Task brief. Would you return every line of the listing below that has "gray" in it?

--------------------------------------------------

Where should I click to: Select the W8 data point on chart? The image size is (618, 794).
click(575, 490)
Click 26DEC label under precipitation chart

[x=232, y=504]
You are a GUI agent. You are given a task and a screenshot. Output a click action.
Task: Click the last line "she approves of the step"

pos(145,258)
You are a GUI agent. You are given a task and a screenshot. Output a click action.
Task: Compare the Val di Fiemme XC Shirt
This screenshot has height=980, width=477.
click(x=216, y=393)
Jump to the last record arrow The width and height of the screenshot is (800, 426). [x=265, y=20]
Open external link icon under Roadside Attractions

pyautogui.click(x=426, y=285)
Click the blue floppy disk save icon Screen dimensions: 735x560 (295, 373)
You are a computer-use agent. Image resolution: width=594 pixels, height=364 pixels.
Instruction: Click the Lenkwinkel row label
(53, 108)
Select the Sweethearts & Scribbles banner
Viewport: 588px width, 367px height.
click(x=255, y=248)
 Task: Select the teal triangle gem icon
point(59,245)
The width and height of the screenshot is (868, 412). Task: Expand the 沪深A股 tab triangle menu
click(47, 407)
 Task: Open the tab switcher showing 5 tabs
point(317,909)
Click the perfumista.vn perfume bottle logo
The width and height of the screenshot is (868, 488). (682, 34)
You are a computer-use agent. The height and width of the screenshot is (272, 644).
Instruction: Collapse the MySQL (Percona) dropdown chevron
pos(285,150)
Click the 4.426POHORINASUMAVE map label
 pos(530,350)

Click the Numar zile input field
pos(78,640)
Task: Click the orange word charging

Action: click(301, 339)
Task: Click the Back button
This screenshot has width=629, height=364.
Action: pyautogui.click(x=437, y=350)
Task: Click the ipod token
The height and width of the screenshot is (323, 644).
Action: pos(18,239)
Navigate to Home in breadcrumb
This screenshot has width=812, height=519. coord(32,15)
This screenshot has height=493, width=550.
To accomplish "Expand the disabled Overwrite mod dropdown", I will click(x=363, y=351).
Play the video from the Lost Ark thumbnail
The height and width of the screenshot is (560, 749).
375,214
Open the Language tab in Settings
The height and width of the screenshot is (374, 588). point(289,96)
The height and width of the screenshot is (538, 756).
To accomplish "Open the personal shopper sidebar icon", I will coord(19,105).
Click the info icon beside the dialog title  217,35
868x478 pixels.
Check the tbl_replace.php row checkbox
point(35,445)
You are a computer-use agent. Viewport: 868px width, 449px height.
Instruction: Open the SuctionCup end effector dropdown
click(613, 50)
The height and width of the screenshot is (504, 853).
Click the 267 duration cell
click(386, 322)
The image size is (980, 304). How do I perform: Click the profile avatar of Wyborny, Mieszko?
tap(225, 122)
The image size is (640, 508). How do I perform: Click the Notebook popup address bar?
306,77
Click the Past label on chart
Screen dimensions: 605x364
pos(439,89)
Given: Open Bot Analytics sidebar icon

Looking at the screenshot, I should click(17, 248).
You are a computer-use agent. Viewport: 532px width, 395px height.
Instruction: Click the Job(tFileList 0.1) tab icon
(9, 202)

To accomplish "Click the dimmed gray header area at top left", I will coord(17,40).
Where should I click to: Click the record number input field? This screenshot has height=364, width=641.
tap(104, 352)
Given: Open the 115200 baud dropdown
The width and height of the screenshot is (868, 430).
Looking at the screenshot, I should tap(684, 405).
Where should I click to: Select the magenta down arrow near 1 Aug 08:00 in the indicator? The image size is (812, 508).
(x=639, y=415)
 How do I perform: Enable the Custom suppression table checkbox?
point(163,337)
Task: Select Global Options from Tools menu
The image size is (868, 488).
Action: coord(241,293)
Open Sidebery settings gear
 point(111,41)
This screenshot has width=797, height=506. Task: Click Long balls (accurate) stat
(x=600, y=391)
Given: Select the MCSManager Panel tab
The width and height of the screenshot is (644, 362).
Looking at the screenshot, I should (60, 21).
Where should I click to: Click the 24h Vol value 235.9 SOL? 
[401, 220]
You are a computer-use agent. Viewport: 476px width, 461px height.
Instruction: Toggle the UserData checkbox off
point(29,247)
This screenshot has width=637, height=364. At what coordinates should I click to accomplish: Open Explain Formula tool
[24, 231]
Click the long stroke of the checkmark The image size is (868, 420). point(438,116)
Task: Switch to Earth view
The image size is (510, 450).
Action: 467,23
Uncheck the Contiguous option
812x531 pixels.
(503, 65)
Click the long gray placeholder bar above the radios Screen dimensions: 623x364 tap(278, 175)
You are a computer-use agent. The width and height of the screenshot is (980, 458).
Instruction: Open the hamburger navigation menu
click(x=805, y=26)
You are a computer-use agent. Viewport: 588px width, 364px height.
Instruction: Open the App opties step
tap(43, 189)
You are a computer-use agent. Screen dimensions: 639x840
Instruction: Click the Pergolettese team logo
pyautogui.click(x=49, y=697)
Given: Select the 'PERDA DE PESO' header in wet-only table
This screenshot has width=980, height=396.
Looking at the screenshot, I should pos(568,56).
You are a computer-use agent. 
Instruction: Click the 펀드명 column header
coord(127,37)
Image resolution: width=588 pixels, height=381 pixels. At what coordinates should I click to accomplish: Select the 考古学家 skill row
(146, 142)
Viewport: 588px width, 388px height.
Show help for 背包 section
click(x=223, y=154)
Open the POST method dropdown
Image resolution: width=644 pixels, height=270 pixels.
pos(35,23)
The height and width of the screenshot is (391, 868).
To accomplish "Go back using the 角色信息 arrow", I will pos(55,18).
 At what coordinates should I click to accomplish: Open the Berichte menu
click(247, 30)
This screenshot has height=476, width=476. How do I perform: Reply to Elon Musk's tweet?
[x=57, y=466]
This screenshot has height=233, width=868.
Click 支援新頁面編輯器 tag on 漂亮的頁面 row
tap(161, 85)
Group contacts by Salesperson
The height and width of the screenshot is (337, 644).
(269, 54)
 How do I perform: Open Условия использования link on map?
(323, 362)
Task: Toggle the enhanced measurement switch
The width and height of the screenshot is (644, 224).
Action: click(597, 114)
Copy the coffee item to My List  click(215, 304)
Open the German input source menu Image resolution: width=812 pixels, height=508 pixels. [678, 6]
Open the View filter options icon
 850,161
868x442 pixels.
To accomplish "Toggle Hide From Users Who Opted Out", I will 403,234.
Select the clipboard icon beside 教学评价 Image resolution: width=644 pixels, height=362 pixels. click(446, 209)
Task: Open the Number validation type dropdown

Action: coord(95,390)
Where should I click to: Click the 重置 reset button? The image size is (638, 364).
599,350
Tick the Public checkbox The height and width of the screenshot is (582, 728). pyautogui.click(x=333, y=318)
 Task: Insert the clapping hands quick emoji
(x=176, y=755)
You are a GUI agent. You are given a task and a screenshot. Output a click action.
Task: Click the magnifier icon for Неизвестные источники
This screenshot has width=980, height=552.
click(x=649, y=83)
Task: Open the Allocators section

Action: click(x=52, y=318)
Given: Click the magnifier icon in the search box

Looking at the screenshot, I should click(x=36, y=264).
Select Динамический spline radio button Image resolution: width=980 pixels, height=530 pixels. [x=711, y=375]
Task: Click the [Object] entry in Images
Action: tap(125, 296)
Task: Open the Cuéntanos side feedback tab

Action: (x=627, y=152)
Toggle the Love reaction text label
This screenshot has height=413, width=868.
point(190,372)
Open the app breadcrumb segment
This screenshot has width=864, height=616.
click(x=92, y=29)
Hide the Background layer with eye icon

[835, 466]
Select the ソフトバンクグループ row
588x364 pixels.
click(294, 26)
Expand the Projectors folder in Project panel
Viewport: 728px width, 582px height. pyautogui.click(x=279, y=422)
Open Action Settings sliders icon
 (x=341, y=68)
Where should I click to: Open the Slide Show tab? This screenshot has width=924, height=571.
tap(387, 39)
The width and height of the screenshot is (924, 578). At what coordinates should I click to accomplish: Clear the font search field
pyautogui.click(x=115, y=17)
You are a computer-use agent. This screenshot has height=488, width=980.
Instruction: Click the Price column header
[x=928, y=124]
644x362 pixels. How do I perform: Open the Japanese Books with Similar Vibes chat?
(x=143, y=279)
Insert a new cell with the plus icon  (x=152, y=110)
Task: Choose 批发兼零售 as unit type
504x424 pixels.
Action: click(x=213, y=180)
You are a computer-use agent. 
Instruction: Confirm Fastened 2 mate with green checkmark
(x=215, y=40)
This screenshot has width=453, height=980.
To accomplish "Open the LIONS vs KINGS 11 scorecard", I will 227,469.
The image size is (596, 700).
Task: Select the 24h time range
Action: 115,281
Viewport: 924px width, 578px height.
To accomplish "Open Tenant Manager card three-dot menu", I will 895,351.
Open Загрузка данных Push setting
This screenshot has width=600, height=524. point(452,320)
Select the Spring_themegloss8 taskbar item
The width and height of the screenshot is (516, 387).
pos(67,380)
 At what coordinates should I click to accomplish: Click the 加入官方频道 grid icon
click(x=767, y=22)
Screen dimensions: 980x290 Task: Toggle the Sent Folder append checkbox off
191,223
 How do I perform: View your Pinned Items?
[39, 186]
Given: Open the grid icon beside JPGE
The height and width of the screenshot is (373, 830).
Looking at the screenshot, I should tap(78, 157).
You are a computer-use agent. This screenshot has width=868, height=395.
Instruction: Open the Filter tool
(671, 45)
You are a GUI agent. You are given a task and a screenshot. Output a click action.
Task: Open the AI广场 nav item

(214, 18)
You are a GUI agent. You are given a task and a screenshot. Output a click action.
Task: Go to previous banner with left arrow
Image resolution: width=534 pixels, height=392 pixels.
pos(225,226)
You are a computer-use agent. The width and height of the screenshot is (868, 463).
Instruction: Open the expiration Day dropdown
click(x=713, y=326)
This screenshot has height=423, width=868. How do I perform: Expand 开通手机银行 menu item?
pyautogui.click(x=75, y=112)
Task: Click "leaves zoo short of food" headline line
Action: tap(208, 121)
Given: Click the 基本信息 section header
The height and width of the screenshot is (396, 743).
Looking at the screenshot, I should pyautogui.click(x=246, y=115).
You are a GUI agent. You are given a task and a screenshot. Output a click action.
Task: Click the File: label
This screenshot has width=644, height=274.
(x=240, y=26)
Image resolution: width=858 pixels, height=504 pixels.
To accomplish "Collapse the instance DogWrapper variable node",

--------------------------------------------------

Solution for this problem.
To accomplish "Click the dimmed gray header area at top left", I will coord(17,40).
Click the long gray placeholder bar above the radios Screen dimensions: 623x364 tap(278, 175)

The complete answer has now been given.